| GOAL A |
According to the news excerpt about the Ganga plain study, for how long has the Ganga plain been a grassland with human activity?

| GIVEN TEXT |
New Delhi, April 17: A new study suggests the Ganga plain has been a grassland with human activity for 15,000 years, and was not an uninhabited zone of dense forests where humans didn’t venture until 3,500 years ago, as generally believed.

The study by scientists in Lucknow with collaborators in Germany and the US is the first to reconstruct variations in monsoon and vegetation in the Ganga plain in prehistoric times and connect the climatic changes to human activity.

The scientists from the Birbal Sahni Institute of Palaeobotany and Lucknow University analysed pollen and chemical signatures in mud dug up from a two-metre-deep hole in the dry lake bed of Sanai Tal, between Rae Bareli and Lalganj in eastern Uttar Pradesh.

Ancient pollen yields information about vegetation, while changes in the monsoon are reflected in the signatures of chemical elements buried in lake sediments.

| THE RECORDS |
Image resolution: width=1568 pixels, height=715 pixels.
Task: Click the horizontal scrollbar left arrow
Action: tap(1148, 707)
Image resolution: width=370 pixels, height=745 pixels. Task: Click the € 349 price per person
---
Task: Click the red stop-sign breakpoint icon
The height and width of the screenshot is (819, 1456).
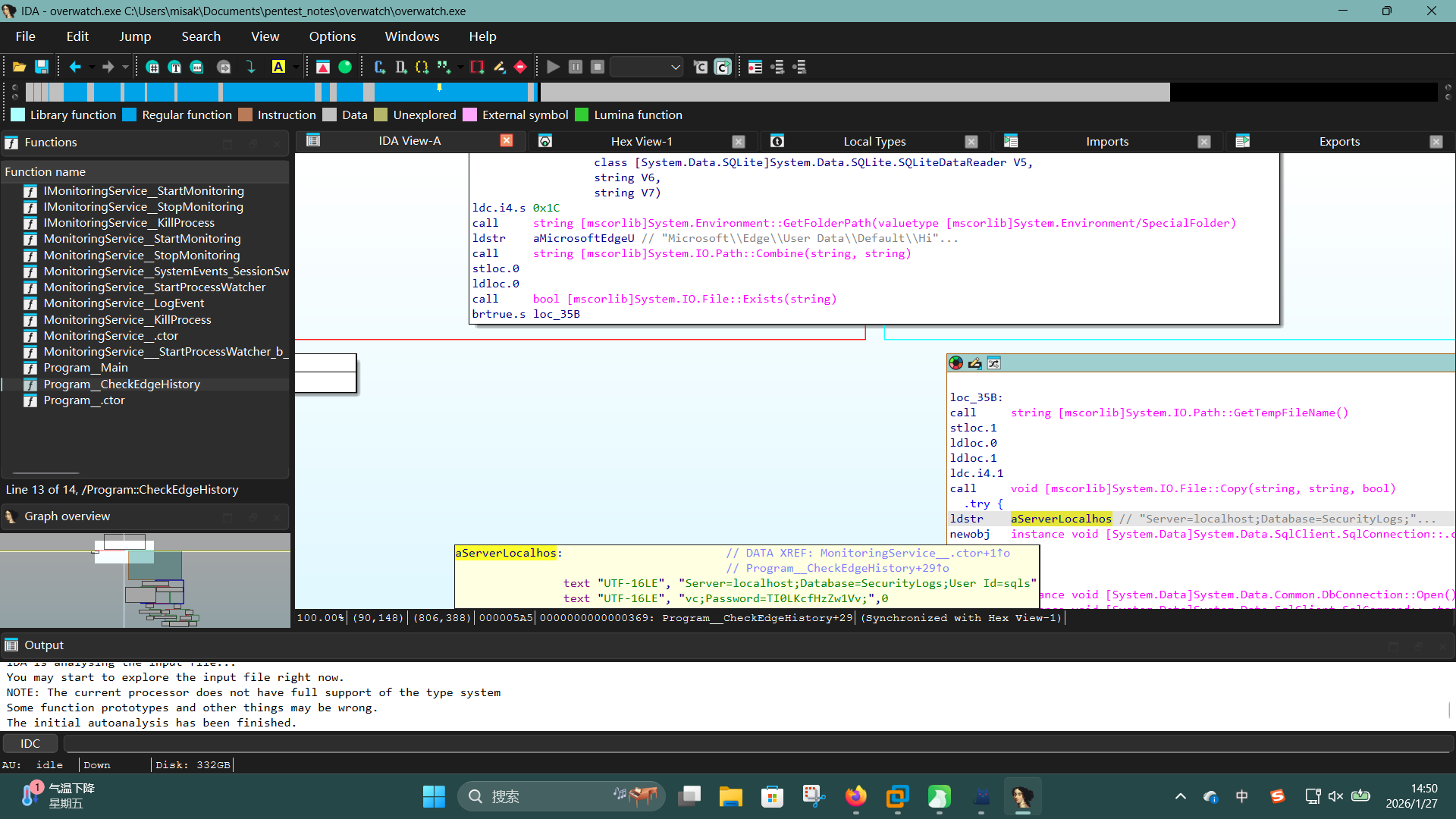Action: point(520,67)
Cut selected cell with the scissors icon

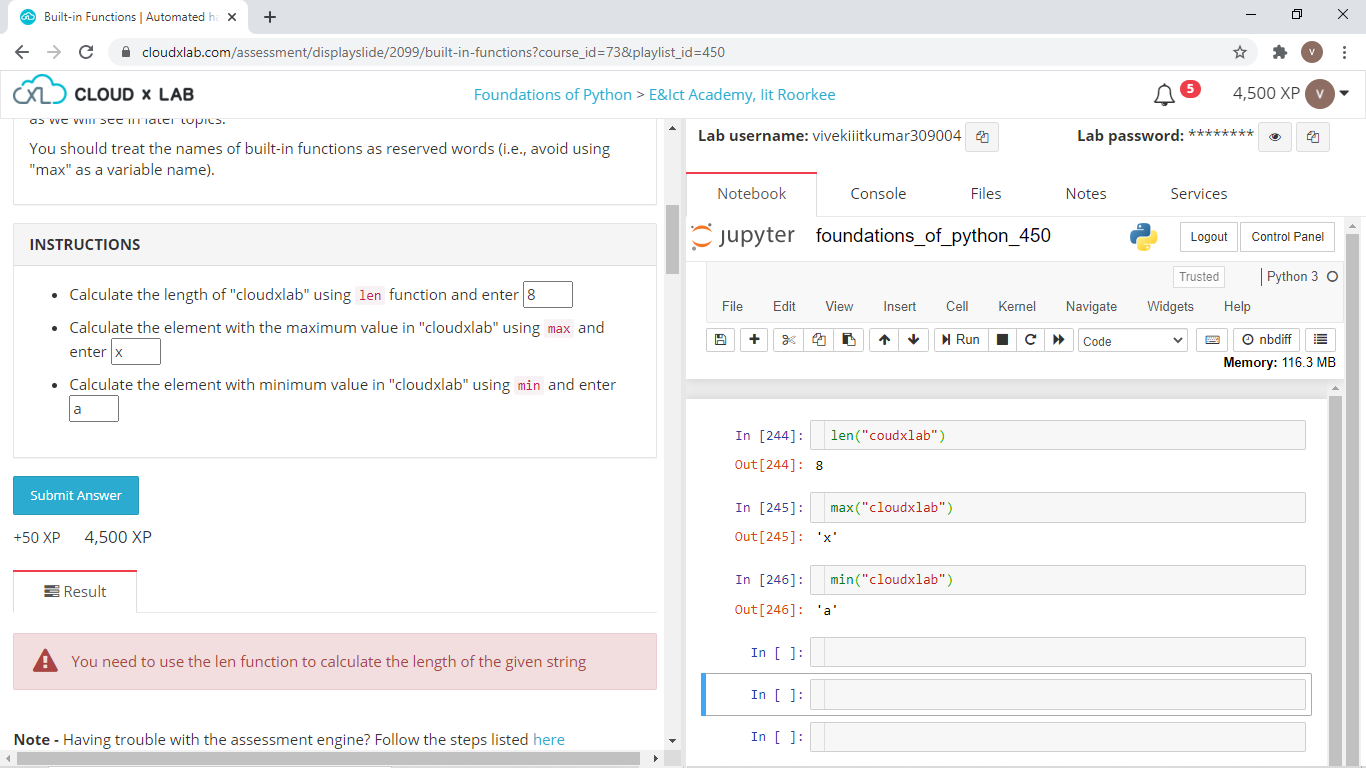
...
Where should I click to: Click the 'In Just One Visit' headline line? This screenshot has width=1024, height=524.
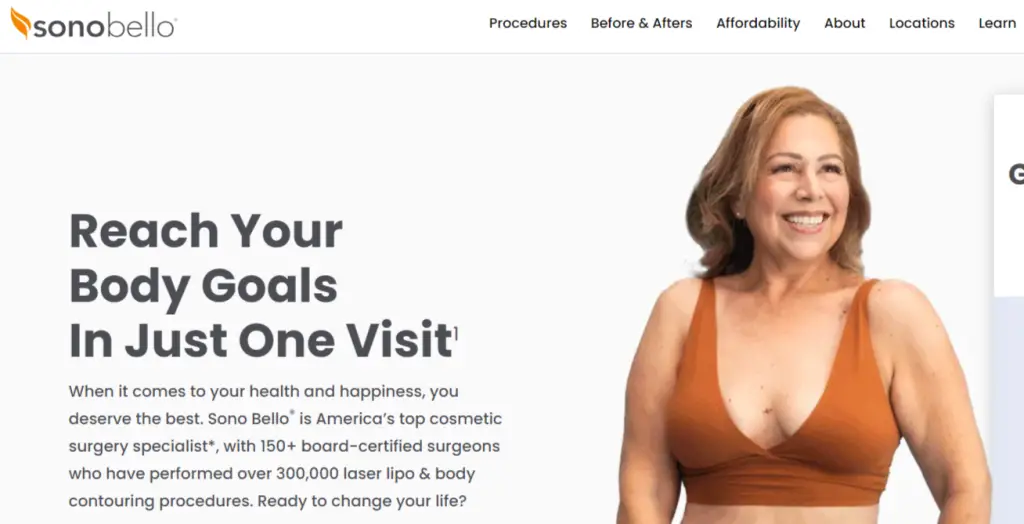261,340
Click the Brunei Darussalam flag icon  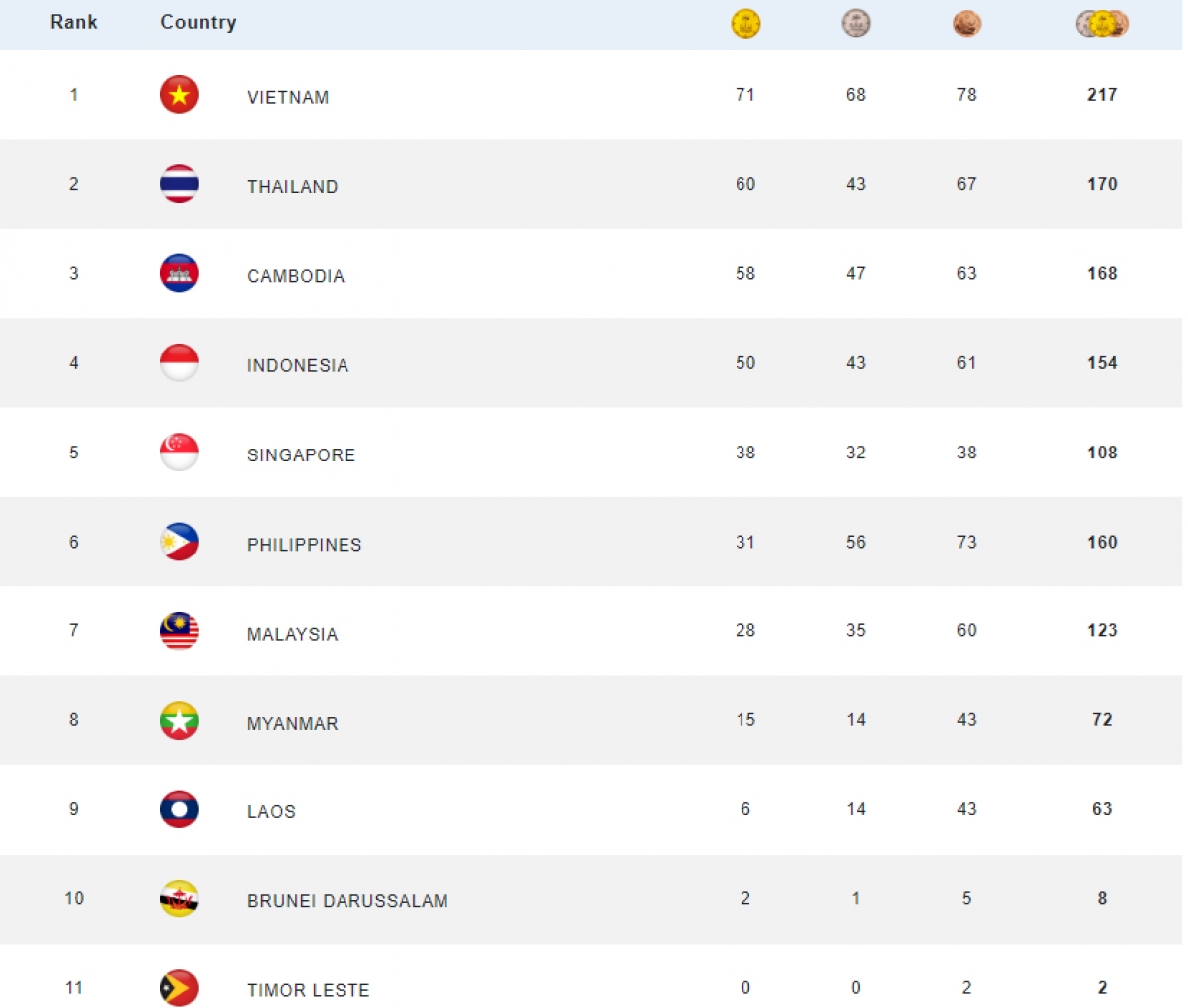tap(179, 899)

| GOAL B |
In the records, rewrite the lines between the one holding "Image resolution: width=1568" and the one holding "Image resolution: width=370", inclusive, with "price" changed to "cost" and nothing else altered. Return only those lines.

| FULL SOLUTION A |
For 15,000 years.

| FULL SOLUTION B |
Image resolution: width=1568 pixels, height=715 pixels.
Task: Click the horizontal scrollbar left arrow
Action: tap(1148, 707)
Image resolution: width=370 pixels, height=745 pixels. Task: Click the € 349 cost per person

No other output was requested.